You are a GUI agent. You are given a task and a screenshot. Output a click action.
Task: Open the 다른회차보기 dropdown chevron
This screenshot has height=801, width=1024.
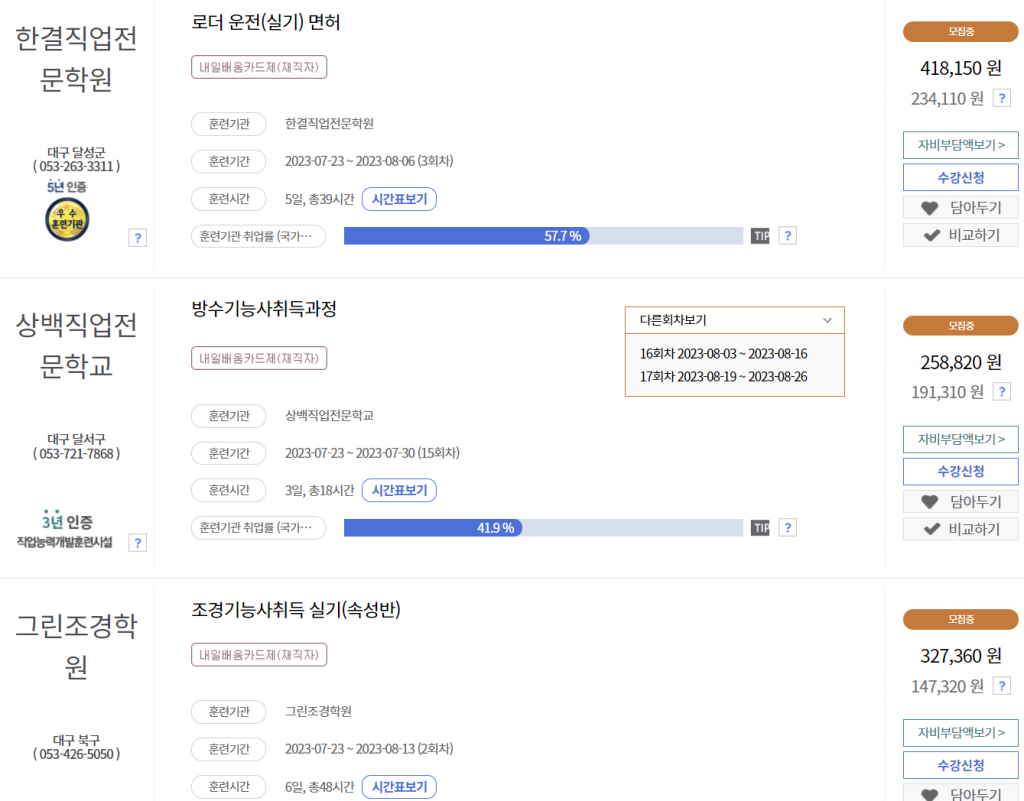(826, 321)
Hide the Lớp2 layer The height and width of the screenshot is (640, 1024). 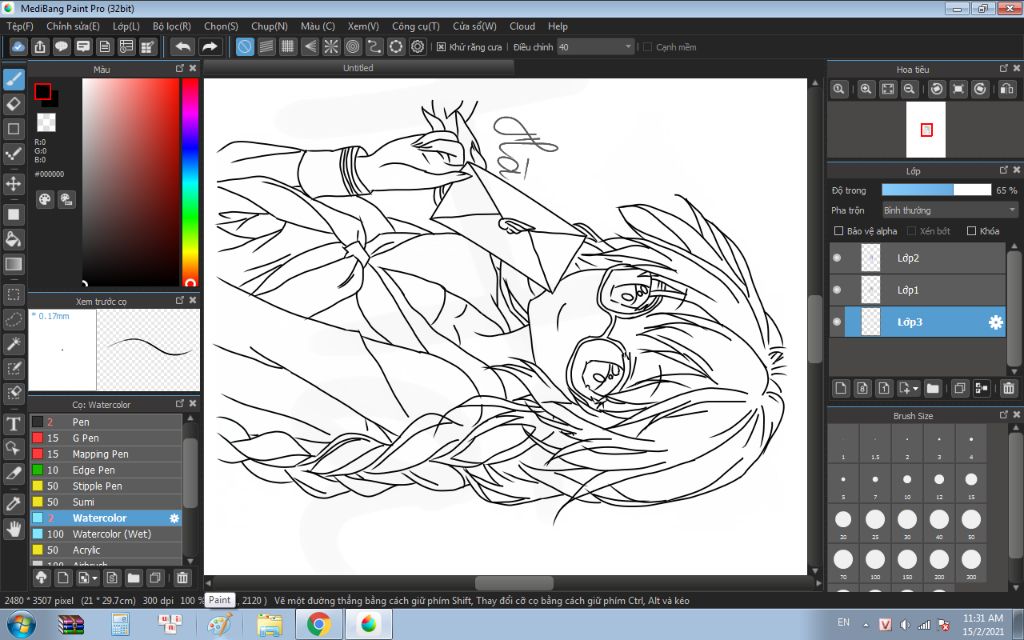pos(836,258)
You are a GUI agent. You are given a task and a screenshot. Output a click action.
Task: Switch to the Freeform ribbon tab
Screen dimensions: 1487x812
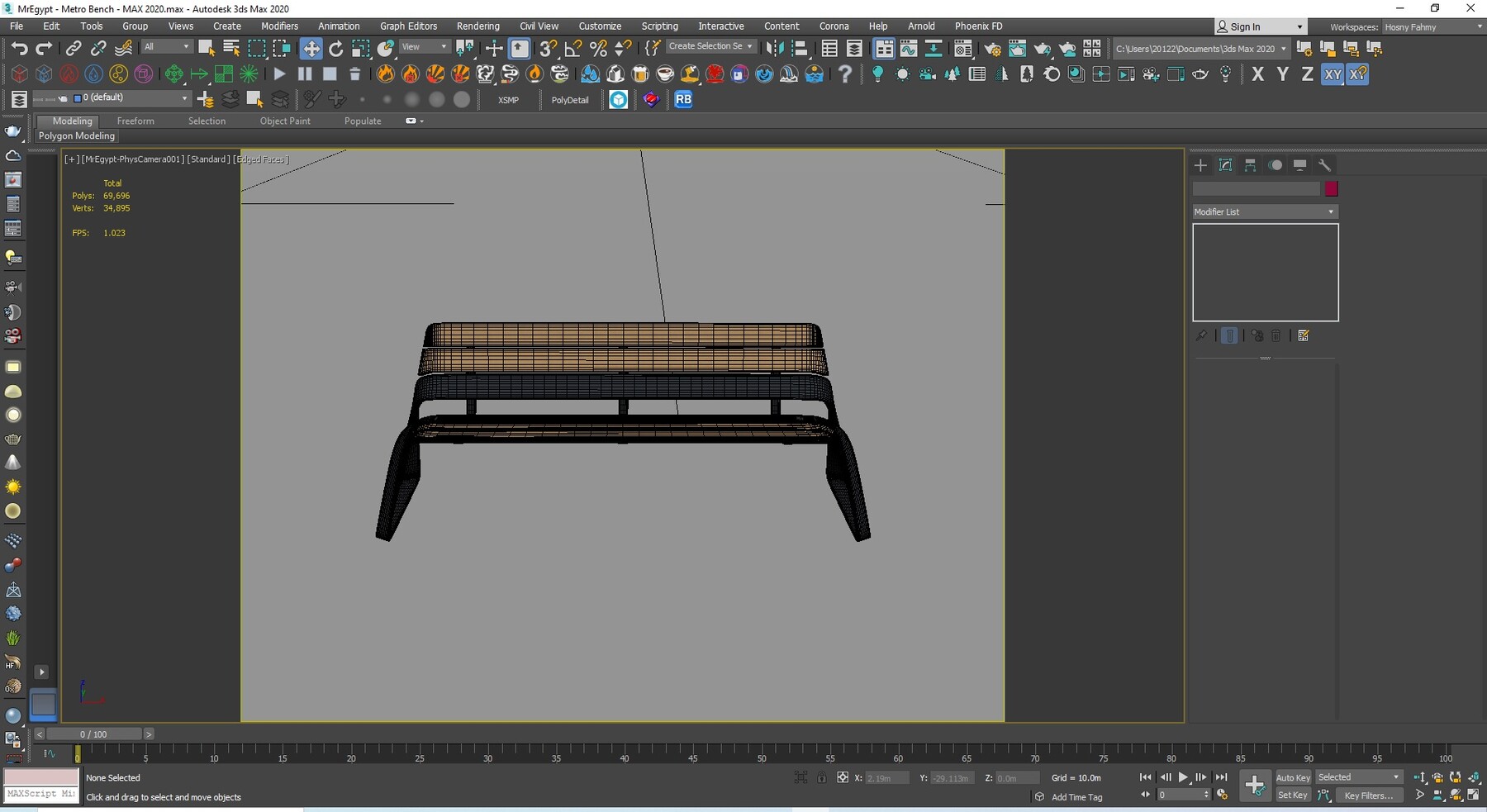coord(135,121)
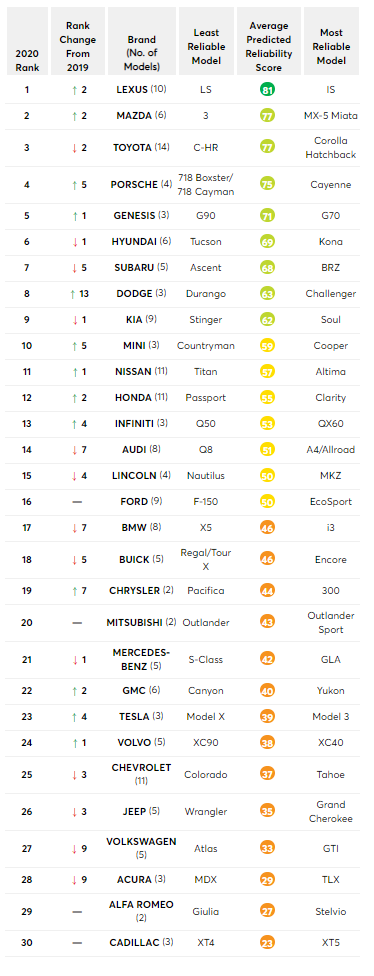Click Lexus green score badge 81

[x=268, y=90]
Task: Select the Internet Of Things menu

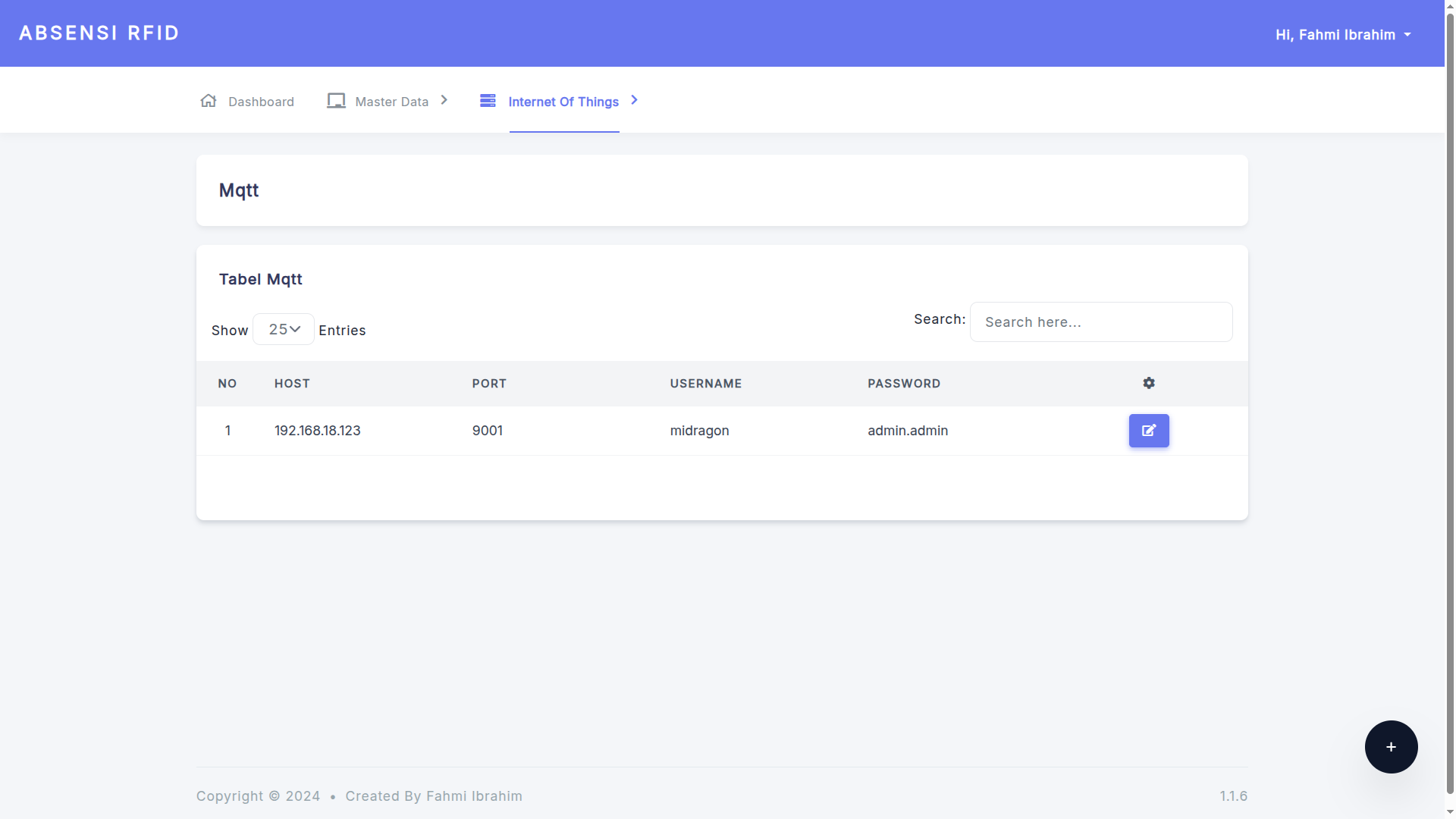Action: click(563, 102)
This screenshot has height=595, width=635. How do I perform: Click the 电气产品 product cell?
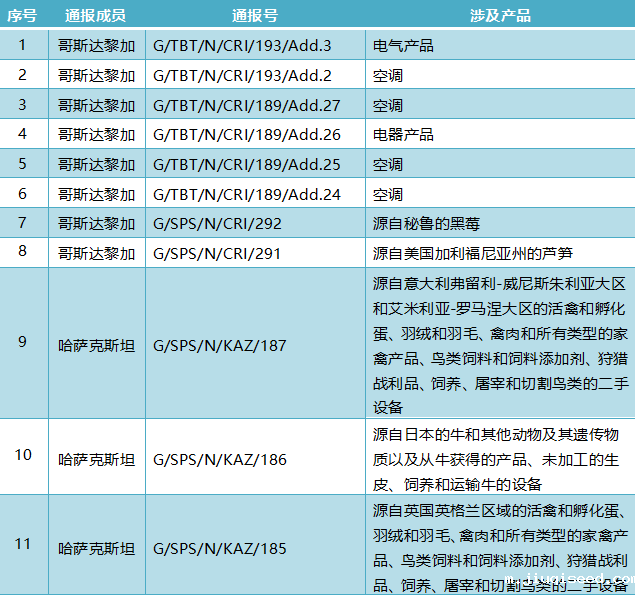pyautogui.click(x=403, y=46)
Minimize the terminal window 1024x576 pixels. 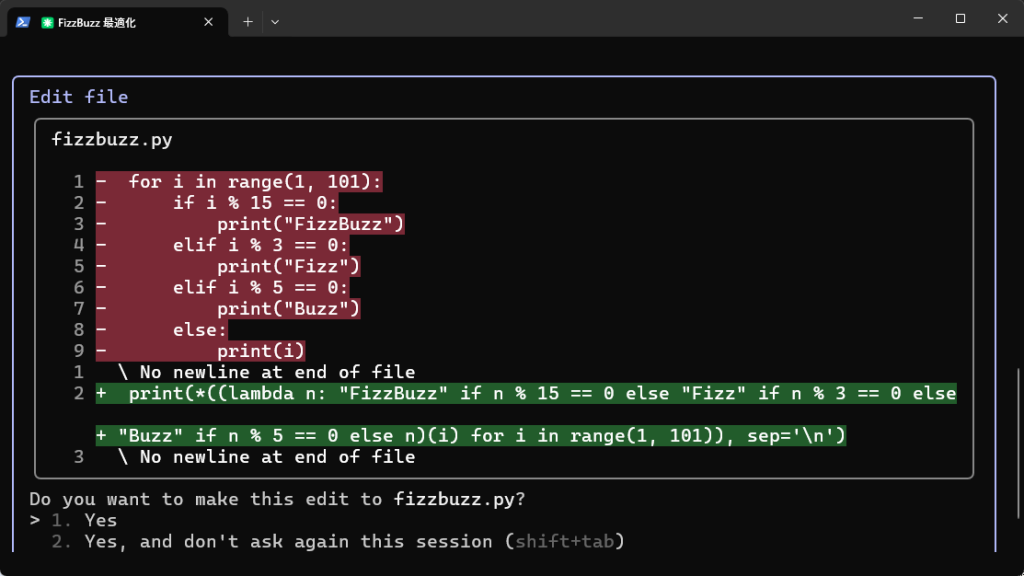click(x=918, y=18)
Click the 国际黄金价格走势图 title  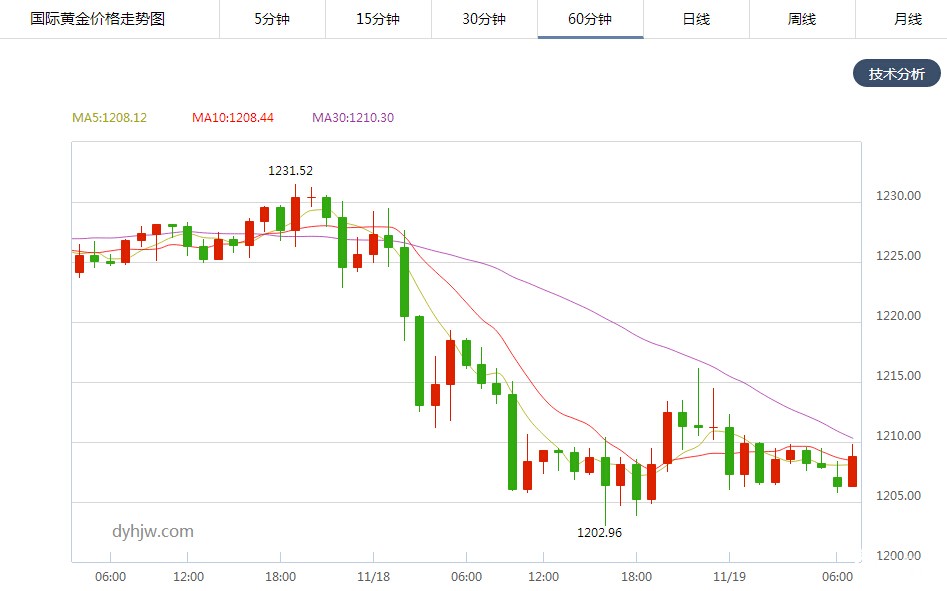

§

Find every line in the entries above that contains the word "This" and copy each one.

_Solution below_
This screenshot has height=801, width=1024.
This screenshot has height=595, width=635. How do I perform: Click the 电气产品 product cell?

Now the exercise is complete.